Vaya desastre, tanto tiempo envidiándolos para verlos ahora derrotados. Uno nunca sabe qué es mejor.

¿Qué como estoy? ¿Cómo voy a estar? ¡jodido!, ¡muy jodido!. Como todos. Bueno, como todos no, algunos se lo han sabido arreglar muy bien.  Toda la vida compañeros, ¡y amigos!, y ahora te pegan la puñalada trapera, sin aviso previo. Así como a uno más, como si no nos conociéramos de nada. Mucha palmadita, mucho cumplido, mucho “eres indispensable para la empresa”, pero a la hora de la verdad, me han pegado la patada en el culo, como al último de la fila. No han mirado pelo, todos al mismo saco. Igual da si te has dejado la vida por la empresa, si has currado más que nadie, o si la empresa ha funcionado todos estos años gracias a ti. Te vas a la calle, porque eres de los antiguos, de los que más cobras, de los más mayores, de los que no te callas, de los que sabes cómo funcionan las cosas, ¡para bien y para mal!. Te vas a la calle, porque ahí afuera hay miles esperando trabajar por la mitad, dispuestos a sacrificar lo que sea por un sueldo de mierda.  Te vas tú porque los cuatro trepas de siempre se han encargado de agarrarse bien al sillón aún a costa de sacrificar lo que sea y a quien sea. ¡Hijos de puta!

Y ahora vete a casa y les cuentas que te han despedido y haces como que no te duele, como que no te ofende, como que no te han roto la vida. Y te ríes un poco antes de decirles que ahora tendréis más tiempo para hacer cosas juntos.

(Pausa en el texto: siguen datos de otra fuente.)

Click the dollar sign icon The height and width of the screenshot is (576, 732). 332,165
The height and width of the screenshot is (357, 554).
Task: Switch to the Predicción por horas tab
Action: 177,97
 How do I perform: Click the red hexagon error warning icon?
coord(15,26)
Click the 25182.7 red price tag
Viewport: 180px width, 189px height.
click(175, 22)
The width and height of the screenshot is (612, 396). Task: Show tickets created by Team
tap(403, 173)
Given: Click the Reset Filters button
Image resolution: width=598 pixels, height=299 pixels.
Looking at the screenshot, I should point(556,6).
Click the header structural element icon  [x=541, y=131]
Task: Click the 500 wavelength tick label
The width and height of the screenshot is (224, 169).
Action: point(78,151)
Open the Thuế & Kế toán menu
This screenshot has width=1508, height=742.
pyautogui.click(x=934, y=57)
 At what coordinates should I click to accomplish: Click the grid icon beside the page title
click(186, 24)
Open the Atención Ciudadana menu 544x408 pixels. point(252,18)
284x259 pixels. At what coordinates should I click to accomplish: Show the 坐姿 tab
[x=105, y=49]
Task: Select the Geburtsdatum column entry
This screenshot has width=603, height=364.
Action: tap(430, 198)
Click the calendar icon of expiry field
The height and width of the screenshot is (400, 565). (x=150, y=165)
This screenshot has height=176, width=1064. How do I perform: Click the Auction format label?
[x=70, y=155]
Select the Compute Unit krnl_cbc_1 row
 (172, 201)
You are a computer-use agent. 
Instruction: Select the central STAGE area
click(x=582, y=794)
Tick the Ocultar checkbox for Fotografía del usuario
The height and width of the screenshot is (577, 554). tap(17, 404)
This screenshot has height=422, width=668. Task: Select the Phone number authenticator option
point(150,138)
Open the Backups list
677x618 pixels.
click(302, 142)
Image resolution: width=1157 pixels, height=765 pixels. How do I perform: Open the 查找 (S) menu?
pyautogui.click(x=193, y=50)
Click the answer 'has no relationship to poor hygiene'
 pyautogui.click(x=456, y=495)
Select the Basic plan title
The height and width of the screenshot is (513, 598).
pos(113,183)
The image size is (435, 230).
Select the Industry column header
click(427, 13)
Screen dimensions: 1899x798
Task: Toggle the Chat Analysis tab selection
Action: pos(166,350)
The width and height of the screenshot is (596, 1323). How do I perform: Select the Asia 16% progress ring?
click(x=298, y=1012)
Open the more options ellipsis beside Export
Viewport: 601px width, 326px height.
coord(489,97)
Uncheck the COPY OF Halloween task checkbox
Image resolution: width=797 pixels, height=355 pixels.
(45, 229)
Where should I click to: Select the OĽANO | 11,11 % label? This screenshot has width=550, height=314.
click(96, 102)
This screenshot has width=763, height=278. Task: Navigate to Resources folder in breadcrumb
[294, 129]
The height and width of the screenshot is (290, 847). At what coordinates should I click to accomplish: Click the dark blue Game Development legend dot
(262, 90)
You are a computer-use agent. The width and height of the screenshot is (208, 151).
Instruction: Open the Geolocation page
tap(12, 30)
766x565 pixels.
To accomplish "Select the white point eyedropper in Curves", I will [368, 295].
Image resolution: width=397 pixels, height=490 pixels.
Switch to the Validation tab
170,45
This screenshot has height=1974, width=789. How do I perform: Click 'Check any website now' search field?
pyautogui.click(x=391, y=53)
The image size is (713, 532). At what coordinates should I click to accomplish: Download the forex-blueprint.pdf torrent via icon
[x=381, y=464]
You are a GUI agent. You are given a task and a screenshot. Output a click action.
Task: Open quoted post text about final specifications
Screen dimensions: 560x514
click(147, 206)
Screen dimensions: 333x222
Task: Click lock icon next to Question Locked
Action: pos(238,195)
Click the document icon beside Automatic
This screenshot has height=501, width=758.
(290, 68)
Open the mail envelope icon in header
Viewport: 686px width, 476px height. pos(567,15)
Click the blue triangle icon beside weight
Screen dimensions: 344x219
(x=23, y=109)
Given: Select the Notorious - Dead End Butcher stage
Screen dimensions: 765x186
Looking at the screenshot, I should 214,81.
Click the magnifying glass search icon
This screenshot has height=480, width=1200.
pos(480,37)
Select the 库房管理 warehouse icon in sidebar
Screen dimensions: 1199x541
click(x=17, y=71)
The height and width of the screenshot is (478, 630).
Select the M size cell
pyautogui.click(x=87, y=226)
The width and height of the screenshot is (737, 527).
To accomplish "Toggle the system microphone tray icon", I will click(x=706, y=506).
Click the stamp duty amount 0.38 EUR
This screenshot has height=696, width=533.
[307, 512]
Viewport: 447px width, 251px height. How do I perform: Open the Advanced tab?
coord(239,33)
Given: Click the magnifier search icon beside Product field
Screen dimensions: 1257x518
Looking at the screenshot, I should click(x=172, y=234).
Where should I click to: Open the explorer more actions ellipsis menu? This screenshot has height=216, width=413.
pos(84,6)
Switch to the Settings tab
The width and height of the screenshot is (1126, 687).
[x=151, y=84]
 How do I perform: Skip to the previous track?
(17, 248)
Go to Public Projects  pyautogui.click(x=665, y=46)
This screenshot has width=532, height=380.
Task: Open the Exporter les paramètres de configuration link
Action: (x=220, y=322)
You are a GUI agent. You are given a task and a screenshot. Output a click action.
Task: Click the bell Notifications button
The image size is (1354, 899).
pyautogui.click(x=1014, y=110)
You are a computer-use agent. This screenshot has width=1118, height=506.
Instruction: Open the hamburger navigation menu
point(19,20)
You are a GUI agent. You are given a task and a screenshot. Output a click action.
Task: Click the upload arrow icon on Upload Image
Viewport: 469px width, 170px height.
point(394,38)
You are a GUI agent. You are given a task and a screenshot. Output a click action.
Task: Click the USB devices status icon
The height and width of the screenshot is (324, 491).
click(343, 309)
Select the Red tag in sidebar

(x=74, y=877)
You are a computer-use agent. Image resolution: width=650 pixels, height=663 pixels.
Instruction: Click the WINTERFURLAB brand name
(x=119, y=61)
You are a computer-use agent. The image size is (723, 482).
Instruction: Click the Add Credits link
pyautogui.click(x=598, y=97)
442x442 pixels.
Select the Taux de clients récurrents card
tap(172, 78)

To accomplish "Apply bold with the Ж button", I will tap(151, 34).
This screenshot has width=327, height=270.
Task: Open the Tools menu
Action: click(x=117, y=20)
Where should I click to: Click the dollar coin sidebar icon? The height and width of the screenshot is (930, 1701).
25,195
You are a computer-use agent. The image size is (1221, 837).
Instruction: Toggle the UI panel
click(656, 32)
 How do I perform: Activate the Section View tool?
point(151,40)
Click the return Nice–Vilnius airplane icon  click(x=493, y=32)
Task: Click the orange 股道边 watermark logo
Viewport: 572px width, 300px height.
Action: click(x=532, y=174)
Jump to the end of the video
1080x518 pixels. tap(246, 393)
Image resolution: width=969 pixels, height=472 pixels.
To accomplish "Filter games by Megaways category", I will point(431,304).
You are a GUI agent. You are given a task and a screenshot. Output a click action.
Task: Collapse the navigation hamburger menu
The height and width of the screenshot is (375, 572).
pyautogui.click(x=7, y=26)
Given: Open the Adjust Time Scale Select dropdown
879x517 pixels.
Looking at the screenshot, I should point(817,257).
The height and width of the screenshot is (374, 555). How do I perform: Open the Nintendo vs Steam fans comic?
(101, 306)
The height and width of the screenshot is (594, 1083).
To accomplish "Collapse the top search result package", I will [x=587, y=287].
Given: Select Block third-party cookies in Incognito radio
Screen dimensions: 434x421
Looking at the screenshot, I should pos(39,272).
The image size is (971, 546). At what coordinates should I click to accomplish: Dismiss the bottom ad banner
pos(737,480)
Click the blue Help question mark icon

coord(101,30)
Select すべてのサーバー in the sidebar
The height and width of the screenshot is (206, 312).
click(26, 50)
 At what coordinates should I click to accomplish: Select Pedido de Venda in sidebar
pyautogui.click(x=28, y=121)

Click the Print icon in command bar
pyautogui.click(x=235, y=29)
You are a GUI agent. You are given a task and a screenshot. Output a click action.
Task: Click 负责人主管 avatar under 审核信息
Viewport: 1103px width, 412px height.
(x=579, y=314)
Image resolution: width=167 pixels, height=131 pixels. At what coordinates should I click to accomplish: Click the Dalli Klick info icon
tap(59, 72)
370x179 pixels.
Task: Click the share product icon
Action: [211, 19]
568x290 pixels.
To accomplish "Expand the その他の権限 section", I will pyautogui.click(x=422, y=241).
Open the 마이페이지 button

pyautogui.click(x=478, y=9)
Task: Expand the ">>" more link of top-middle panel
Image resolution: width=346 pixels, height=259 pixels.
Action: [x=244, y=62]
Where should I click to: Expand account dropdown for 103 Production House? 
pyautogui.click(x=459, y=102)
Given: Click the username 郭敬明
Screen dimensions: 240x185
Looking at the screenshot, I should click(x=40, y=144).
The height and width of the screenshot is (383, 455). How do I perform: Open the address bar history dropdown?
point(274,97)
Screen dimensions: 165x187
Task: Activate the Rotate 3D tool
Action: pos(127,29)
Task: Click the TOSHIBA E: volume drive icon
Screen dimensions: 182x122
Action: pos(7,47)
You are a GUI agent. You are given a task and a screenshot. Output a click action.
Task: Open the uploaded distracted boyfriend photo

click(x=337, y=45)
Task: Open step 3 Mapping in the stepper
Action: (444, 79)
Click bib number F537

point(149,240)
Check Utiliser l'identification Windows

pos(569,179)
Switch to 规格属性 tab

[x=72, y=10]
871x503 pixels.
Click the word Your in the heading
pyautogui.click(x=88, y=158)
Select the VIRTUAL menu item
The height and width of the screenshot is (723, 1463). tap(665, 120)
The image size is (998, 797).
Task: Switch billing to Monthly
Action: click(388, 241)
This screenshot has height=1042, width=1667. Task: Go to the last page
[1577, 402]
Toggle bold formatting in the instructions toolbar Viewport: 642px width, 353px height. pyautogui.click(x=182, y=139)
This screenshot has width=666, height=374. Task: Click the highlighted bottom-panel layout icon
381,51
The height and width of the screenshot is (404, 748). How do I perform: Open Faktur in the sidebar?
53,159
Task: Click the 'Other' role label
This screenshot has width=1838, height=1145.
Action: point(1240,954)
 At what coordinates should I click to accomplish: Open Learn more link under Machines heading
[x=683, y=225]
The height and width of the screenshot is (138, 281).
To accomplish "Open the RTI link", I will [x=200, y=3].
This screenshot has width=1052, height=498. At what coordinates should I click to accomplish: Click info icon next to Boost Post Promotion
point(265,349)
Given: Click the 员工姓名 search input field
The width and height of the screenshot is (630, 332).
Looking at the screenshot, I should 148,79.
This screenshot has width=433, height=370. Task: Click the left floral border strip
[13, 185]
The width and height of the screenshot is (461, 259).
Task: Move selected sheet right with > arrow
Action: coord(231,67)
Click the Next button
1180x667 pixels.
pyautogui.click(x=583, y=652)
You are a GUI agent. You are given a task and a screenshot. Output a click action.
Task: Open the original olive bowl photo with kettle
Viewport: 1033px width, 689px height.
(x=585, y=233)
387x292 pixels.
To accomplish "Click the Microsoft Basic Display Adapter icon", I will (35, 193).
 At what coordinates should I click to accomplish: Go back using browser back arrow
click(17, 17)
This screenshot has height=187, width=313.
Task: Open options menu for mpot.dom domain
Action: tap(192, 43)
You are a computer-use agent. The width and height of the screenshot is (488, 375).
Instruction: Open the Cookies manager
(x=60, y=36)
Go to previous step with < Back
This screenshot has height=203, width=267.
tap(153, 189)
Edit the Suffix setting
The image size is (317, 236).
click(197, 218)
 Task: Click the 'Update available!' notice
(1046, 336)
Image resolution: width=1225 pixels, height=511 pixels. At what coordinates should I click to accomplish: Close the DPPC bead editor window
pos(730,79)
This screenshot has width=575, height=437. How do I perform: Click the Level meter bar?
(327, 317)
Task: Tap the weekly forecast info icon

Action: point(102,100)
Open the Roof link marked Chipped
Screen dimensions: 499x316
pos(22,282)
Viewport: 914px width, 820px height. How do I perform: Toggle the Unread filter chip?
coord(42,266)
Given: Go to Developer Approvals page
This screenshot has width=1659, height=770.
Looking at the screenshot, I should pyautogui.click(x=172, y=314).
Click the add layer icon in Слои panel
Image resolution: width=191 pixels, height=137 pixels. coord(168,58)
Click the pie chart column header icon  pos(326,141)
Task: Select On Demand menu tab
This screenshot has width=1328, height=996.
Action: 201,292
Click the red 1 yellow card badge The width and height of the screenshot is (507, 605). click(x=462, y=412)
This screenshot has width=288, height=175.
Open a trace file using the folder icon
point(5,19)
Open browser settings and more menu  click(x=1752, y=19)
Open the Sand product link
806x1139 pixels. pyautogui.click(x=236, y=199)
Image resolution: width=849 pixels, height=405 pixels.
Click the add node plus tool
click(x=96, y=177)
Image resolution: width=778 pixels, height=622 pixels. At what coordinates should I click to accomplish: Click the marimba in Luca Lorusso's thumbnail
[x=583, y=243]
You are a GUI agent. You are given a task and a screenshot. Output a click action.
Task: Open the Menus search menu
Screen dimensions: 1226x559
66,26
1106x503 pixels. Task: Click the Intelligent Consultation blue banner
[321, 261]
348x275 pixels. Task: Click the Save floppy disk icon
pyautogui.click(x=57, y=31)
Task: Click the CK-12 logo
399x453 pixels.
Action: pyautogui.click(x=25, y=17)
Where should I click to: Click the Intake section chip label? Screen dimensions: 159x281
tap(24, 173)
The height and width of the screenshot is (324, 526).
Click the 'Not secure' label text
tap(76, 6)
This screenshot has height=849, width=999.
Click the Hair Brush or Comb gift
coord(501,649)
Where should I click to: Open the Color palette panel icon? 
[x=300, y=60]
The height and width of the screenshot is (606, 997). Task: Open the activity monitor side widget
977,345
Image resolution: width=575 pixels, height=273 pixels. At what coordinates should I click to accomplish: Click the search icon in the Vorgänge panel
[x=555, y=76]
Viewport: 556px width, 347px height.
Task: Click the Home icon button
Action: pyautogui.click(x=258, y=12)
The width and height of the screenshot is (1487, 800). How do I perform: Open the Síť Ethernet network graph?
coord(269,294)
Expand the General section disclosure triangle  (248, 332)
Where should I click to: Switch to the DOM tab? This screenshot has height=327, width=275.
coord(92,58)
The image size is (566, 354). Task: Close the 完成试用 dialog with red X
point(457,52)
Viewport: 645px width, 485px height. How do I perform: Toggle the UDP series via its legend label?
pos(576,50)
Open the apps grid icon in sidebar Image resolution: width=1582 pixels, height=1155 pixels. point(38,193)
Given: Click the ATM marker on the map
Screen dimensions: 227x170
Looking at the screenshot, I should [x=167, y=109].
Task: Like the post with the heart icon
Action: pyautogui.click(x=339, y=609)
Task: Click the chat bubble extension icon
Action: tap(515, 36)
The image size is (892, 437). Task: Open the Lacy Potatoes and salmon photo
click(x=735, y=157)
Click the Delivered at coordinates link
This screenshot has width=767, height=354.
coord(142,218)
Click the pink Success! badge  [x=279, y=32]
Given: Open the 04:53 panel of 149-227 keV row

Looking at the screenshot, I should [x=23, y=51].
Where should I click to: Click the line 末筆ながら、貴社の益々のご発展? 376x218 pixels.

Nunca había visto llorar a papá, quizá por eso me impresionó tanto la primera vez. Recuerdo, aunque mamá dice que entonces era muy pequeño y es imposible que me acuerde, que me senté a su lado, metí mi mano en el hueco de la suya y me puse a llorar con él. Así estuvimos mucho rato, no sé cuanto, pero sí que después fuimos al baño, nos lavamos la cara, papá me puso la chaqueta y me llevó a merendar un chocolate calentito con churros, como hacíamos los días de fiesta, aunque era miércoles, me acuerdo bien. Los días que siguieron me resultaron extraños: papá estaba en casa al despertar, me preparaba el desayuno, me llevaba al colegio y me recogía, me libré del comedor escolar, y la tata dejó de venir por las mañanas. Papá sustituyó los trajes y las corbatas de colores que tan bien le quedaban, según le decía mamá, por el chándal de los domingos.  Al principio aquello me gustó.

Pero le veía triste, quizá por eso llegué a la conclusión de que era yo el que tenia que cuidarle. Un día le pregunté: papá ¿por qué no vas al trabajo? ¿no te esperan?, y él empezó a llorar otra vez, y yo volví a sentarme a su lado.

Hoy he llorado yo, ¡estoy otra vez en la calle! pero papá ya no está para cogerme la mano.